#### What to do:
Rewrite the lines from the one with "You are a computer-use" to the one with "coord(557,1101)", replacing "agent" with "assistant" and leaving everything else the same.

#### Provided material:

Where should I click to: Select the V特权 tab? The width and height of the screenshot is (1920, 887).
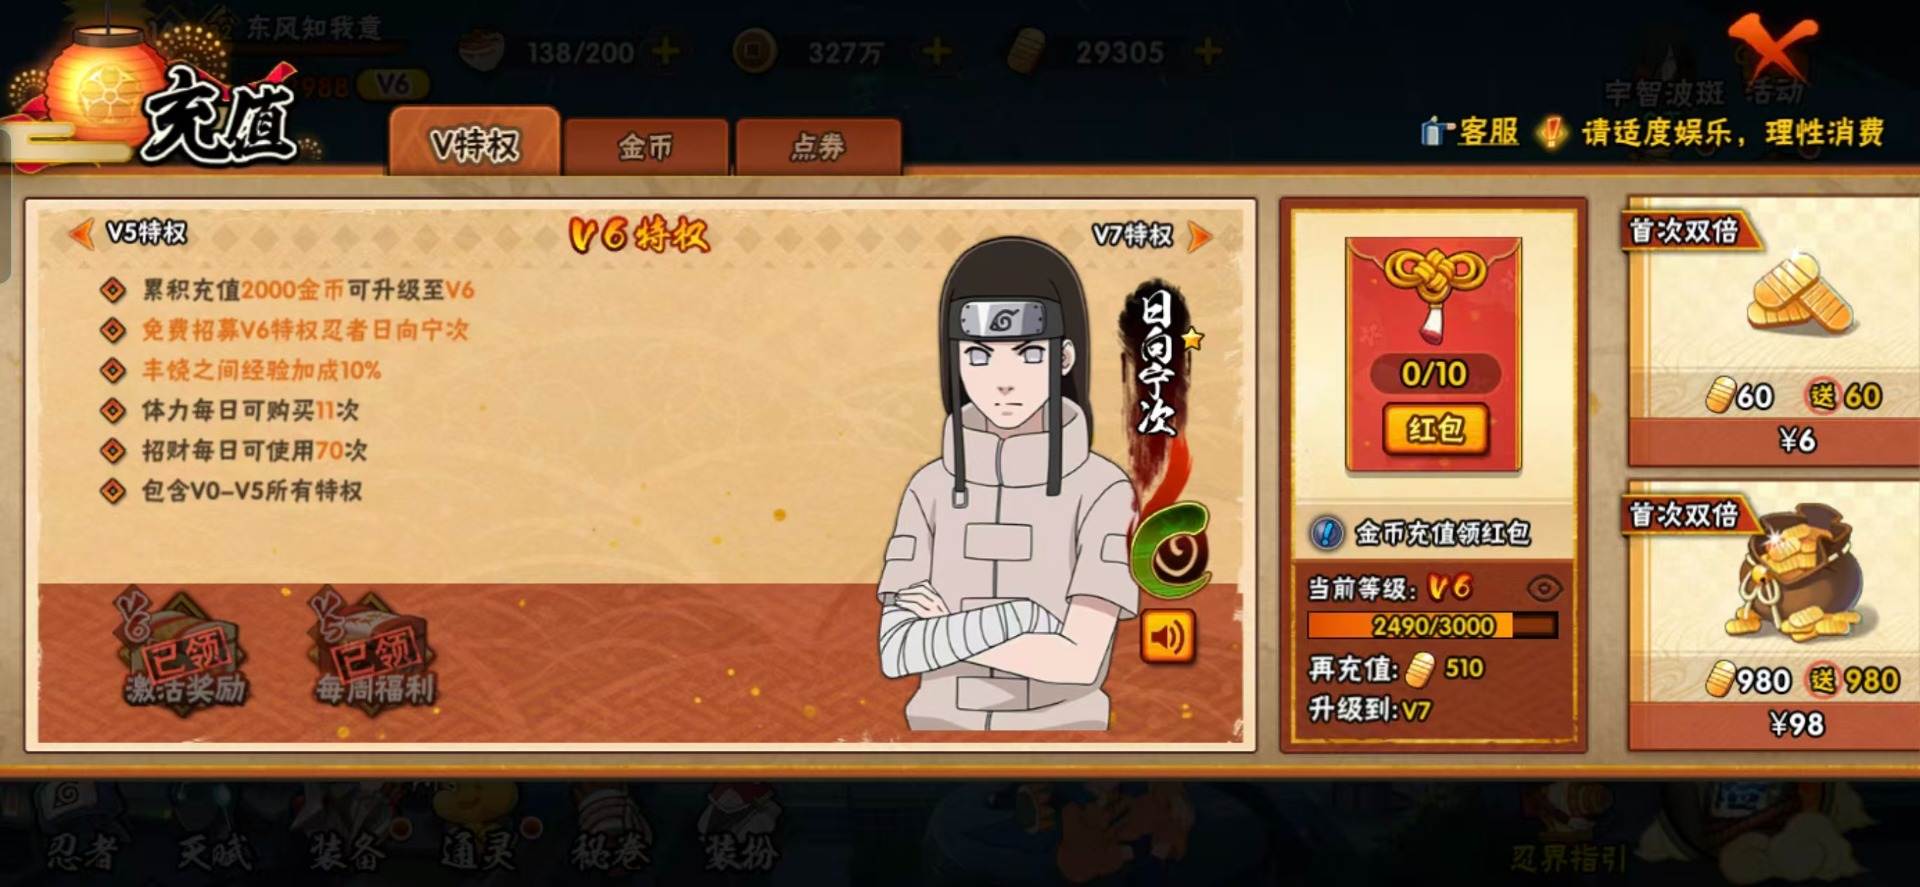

...

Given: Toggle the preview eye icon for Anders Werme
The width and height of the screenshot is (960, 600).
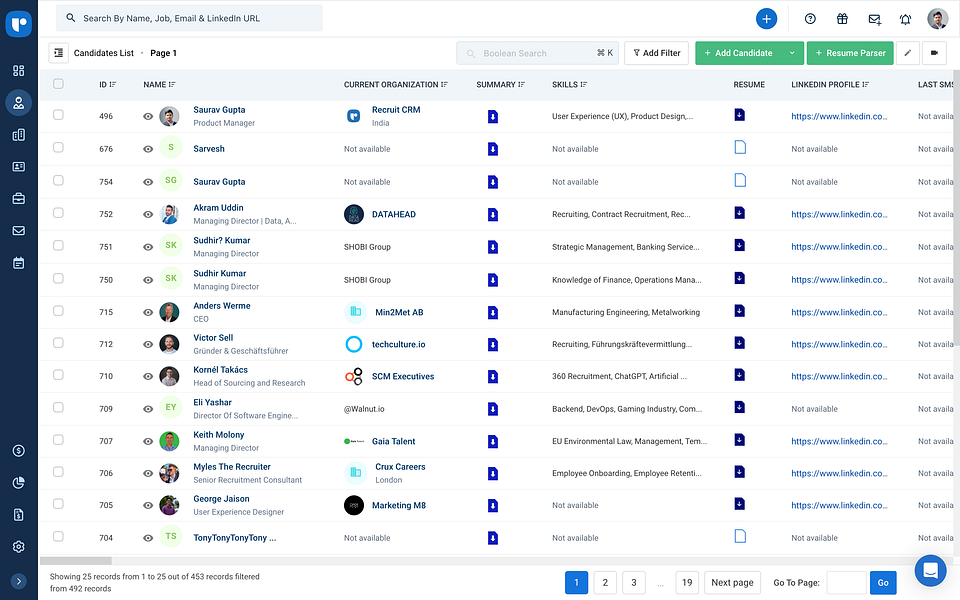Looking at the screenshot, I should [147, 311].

...

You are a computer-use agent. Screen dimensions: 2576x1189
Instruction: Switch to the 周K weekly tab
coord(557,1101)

#### Task output:
You are a computer-use assistant. Screen dimensions: 2576x1189
Instruction: Switch to the 周K weekly tab
coord(557,1101)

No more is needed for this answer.